Robert Isaac Bosman (Grad ’39) of Huntsville, Ala., died April 23, 2009. He served in the U.S. Army Medical Corps during World War II. In the 1960s, Dr. Bosman was commanding officer of the 10th Medical Laboratory in Landstuhl, Germany, serving one of the largest military hospitals in Europe. After returning stateside, he was director of the educational training program and the pathology/oncology section of the Armed Forces Institute of Pathology. Later, Dr. Bosman became deputy director of the Maryland State Health Laboratories in Baltimore. Survivors include a grandson, Benjamin Thomas Schlabs (Col ’07); a granddaughter, Sarah Blackburn Hughes (Law ’08); and a son-in-law, E. Cutter Hughes (Law ’68 L/M).

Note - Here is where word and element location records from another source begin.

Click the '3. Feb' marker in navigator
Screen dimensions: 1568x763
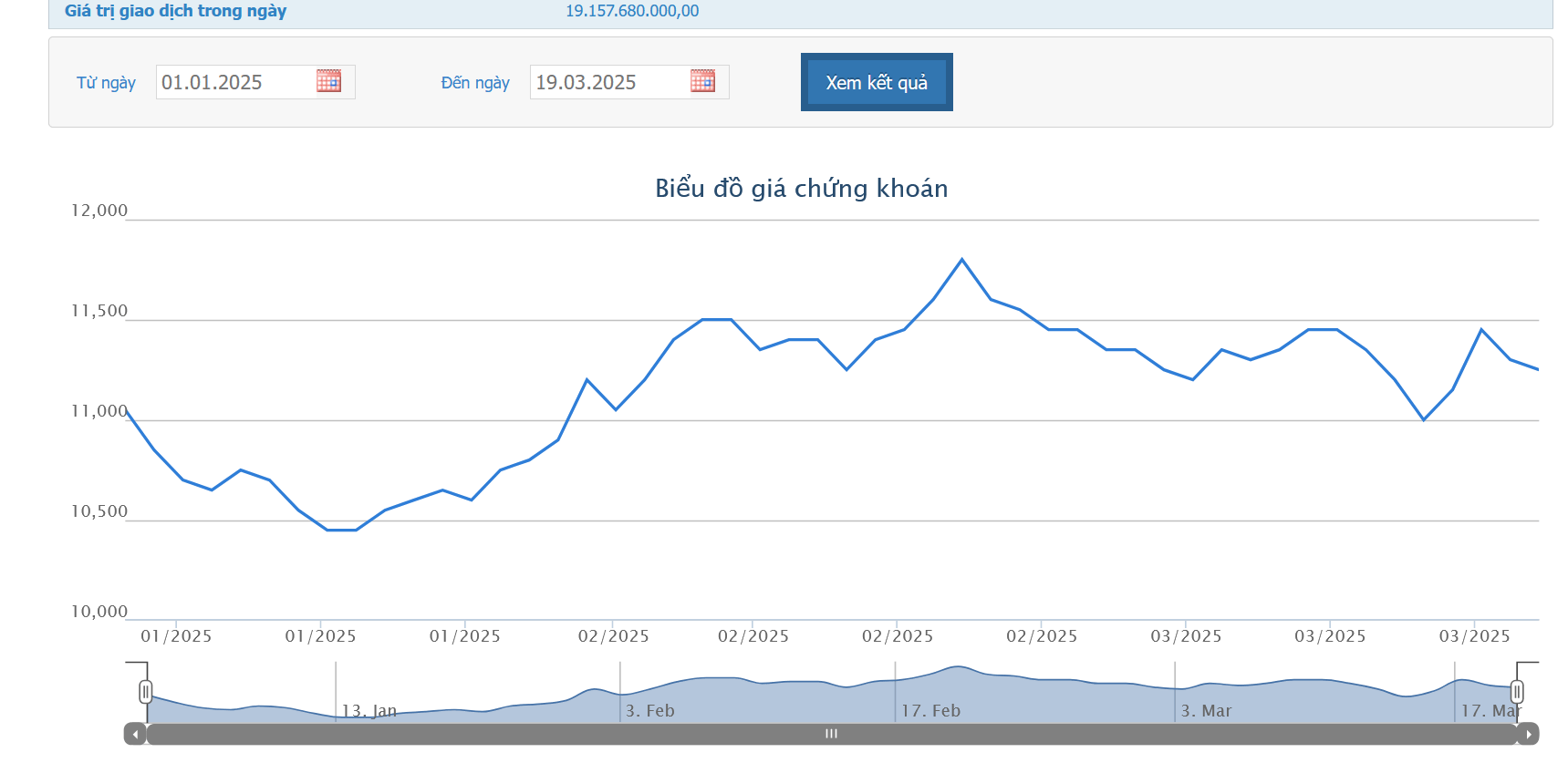click(x=649, y=710)
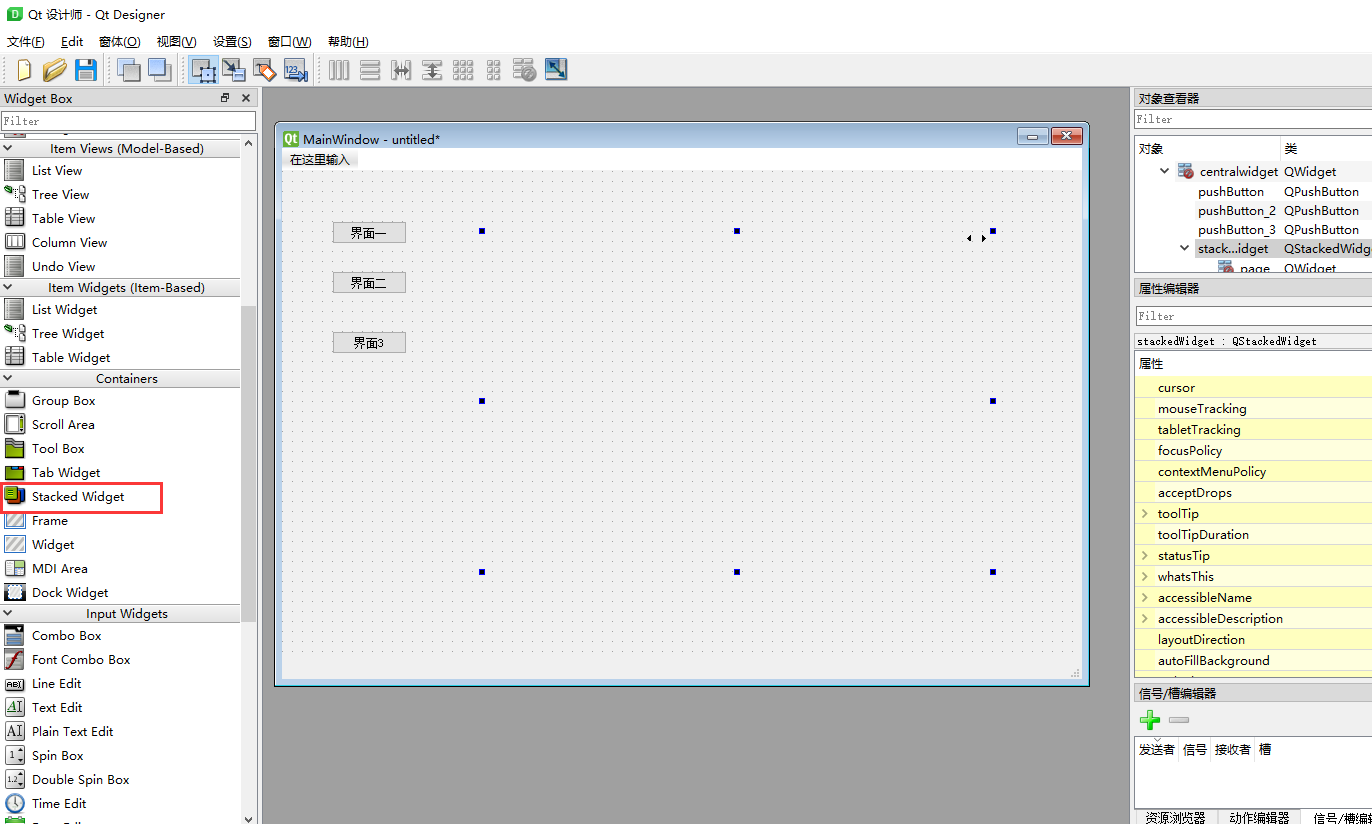Apply the Lay Out Vertically tool
1372x824 pixels.
(370, 70)
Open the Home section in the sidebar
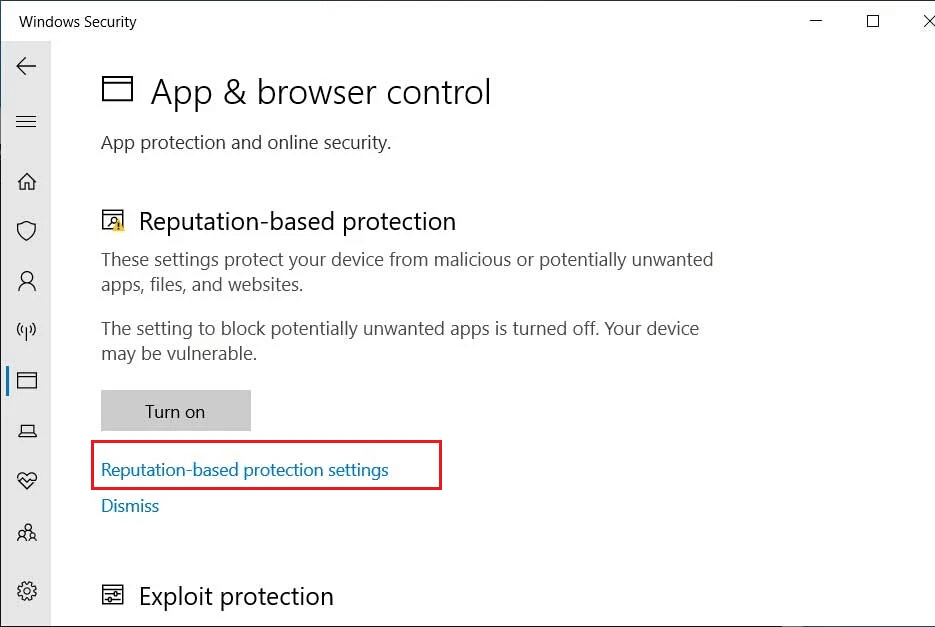The width and height of the screenshot is (935, 627). tap(27, 181)
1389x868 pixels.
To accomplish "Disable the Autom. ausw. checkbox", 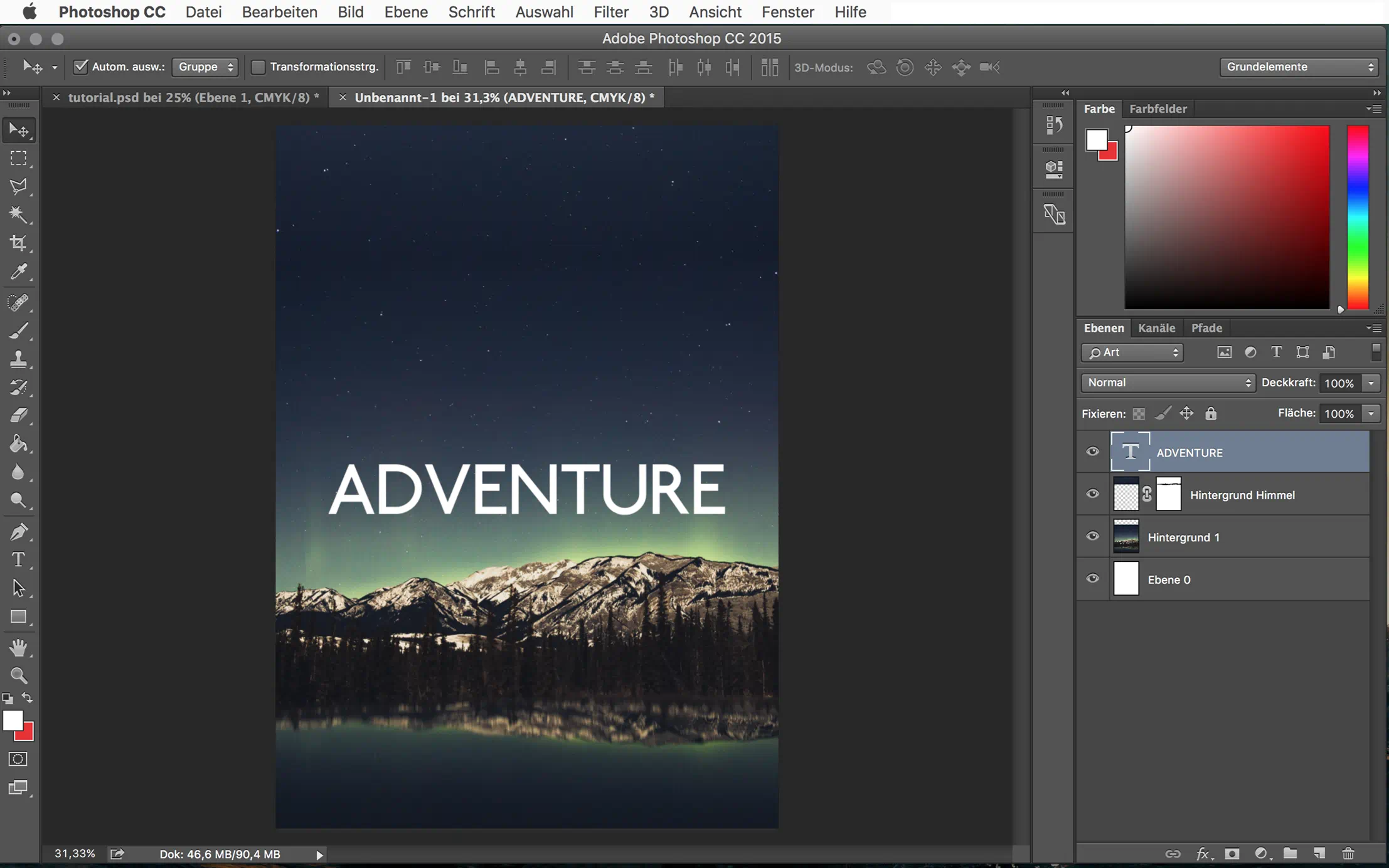I will pos(80,66).
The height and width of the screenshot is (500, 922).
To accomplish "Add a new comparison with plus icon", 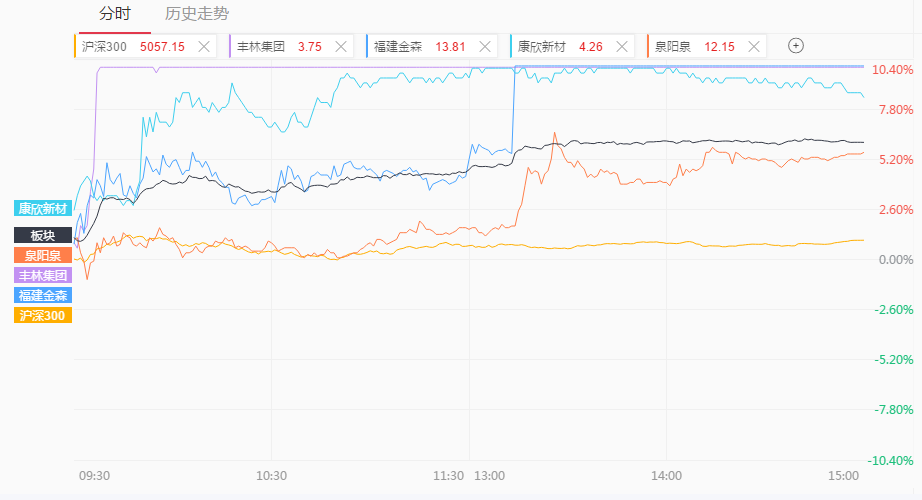I will [x=796, y=45].
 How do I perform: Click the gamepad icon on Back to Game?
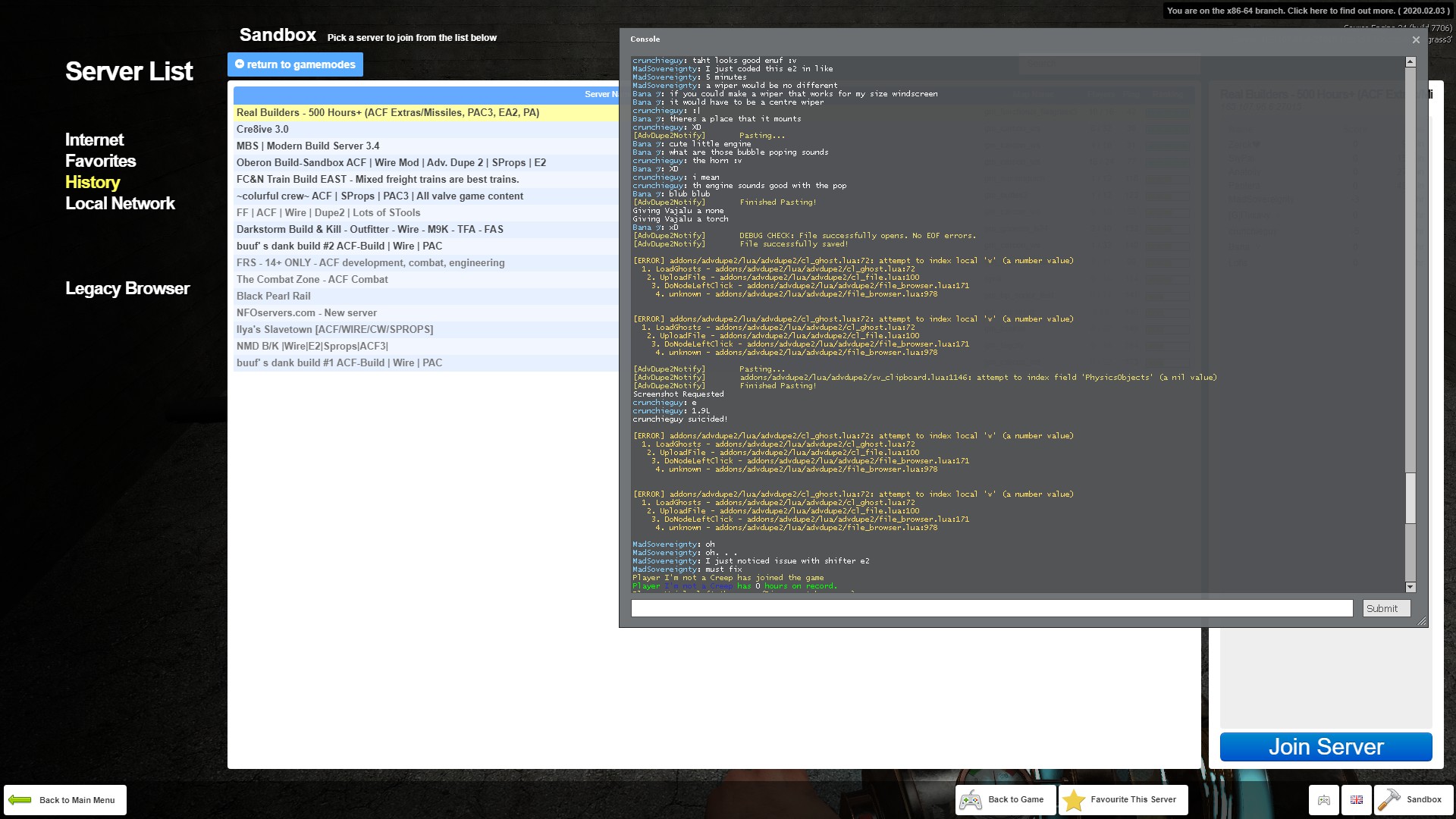(x=971, y=799)
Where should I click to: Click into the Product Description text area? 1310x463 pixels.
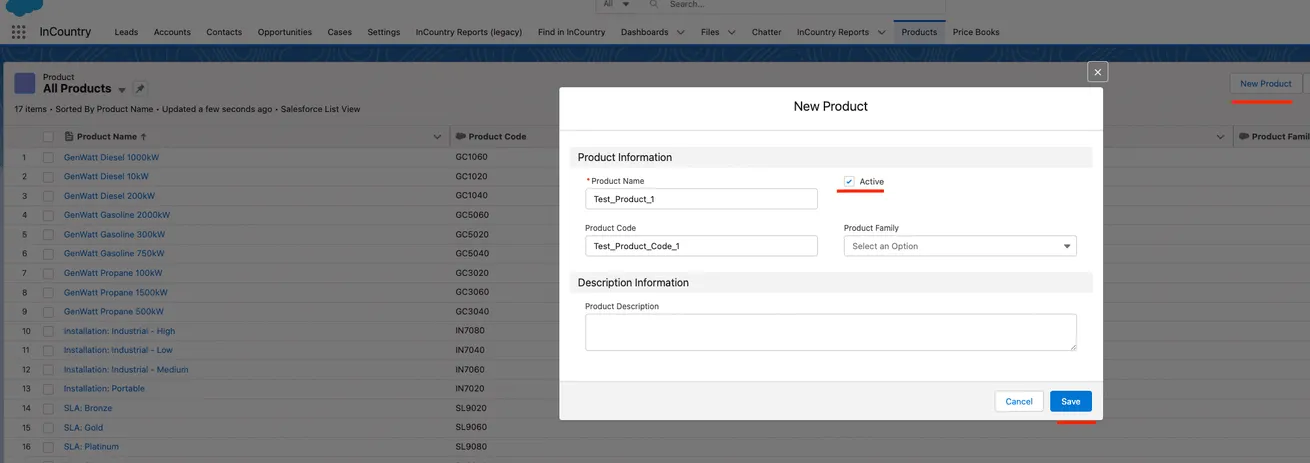click(x=830, y=332)

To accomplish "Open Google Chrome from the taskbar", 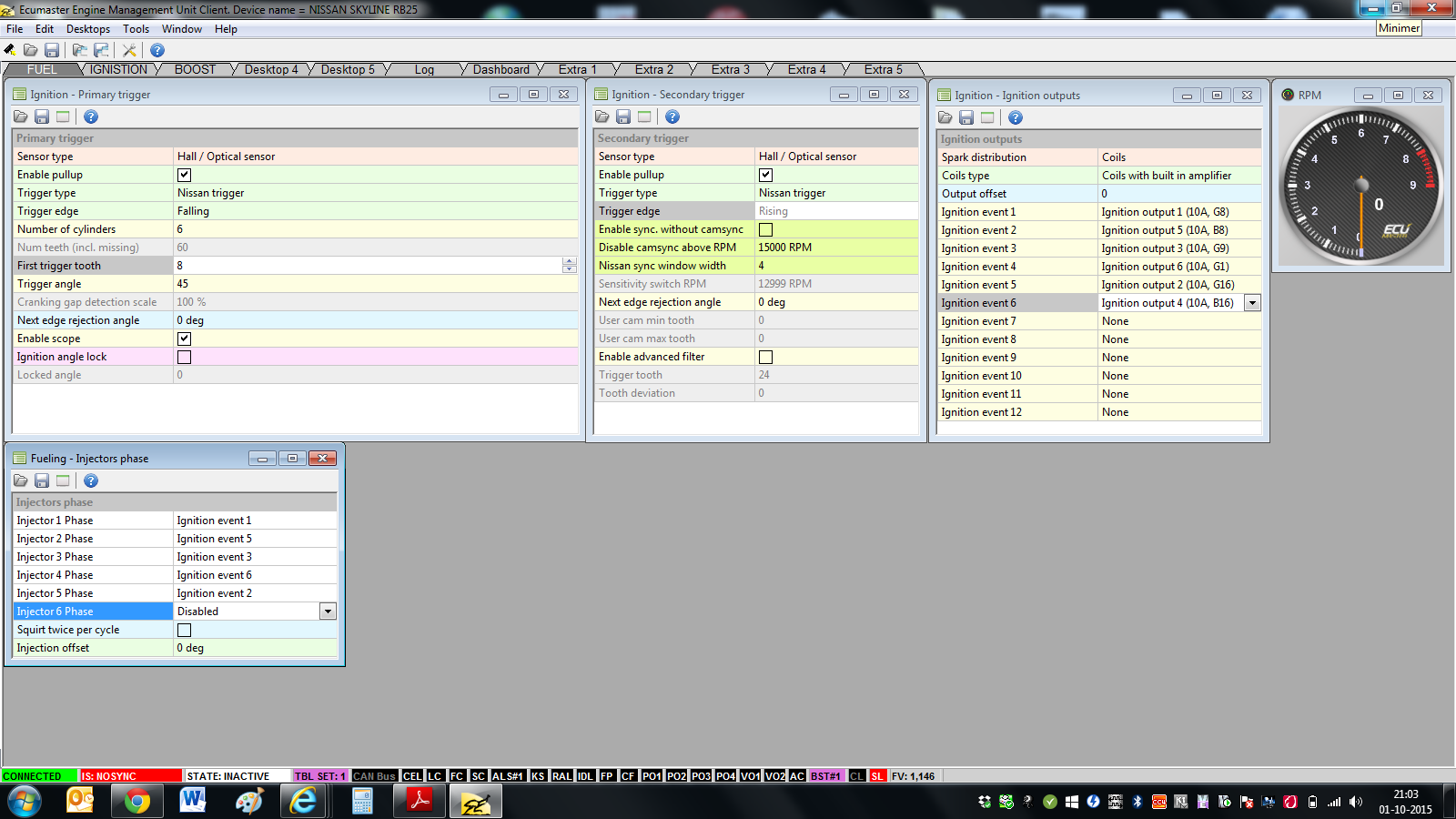I will pos(136,801).
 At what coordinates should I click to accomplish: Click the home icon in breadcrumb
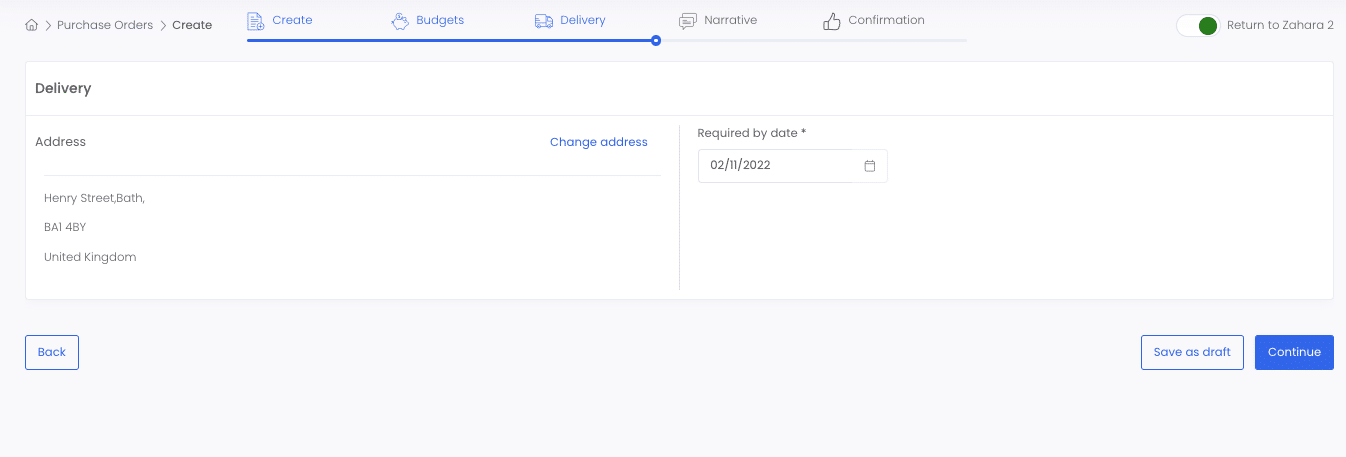31,25
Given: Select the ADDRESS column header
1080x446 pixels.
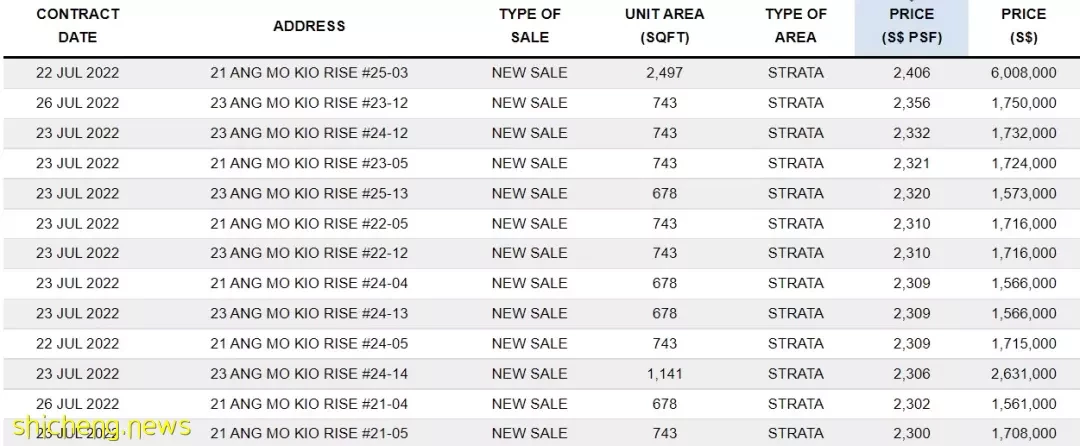Looking at the screenshot, I should coord(309,26).
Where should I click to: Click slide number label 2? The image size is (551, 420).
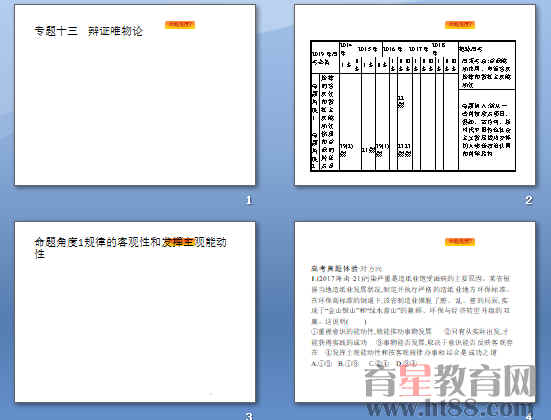click(529, 200)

James W. Davant (Col ’39 L/M) of Minneapolis died April 17, 2009. He served in the U.S. Navy during World War II. Mr. Davant joined the investment firm Paine, Webber, Jackson & Curtis—now part of UBS—in 1945 and became chief executive officer in 1964. He was former governor and president of the Bond Club of New York. He was chairman of the Association of Stock Exchange Firms from 1966 through 1968 and director of the New York Stock Exchange in 1972. After retiring in 1980, Mr. Davant served as a governor of the board of the Bankers Club of America and director of Essex Wire and Green Giant Co.

Thomas Stevens George Jr. (Arch ’39 L/M) of Salisbury, Md., died May 7, 2009. At the University, he was a member of Kappa Alpha fraternity and the Glee Club. Mr. George worked in Baltimore as an architect before moving to Puerto Rico, where he worked on construction of the U.S. Naval Air Station there. He served in the U.S. Navy during World War II. In 1950, he moved to Salisbury, Md., where he worked with Malone and Williams, Architects, and then Victor W. Buhr and Associates. He established the architectural engineering firm George, Miles & Buhr. Mr. George was a member emeritus of the American Institute of Architects.

H. Douglas Spruance (Col ’39 A/M) of Palatine, Ill., died March 19, 2009. He had a career in chemical research and technical sales. Mr. Spruance was a member of the American Chemical Society.

Bert D. Weiss (Col ’39 A/M) of Cedarhurst, N.Y., died Nov. 11, 2008. At the University, he was sports editor of College Topics—now the Cavalier Daily—and lived on the Lawn. He served in the U.S. Army during World War II. Mr. Weiss worked in the textile industry in New York City. After retirement, he completed an eight-year literary seminar given at St. John’s College. Survivors include a daughter, Wendy Weiss Newman (Col ’74).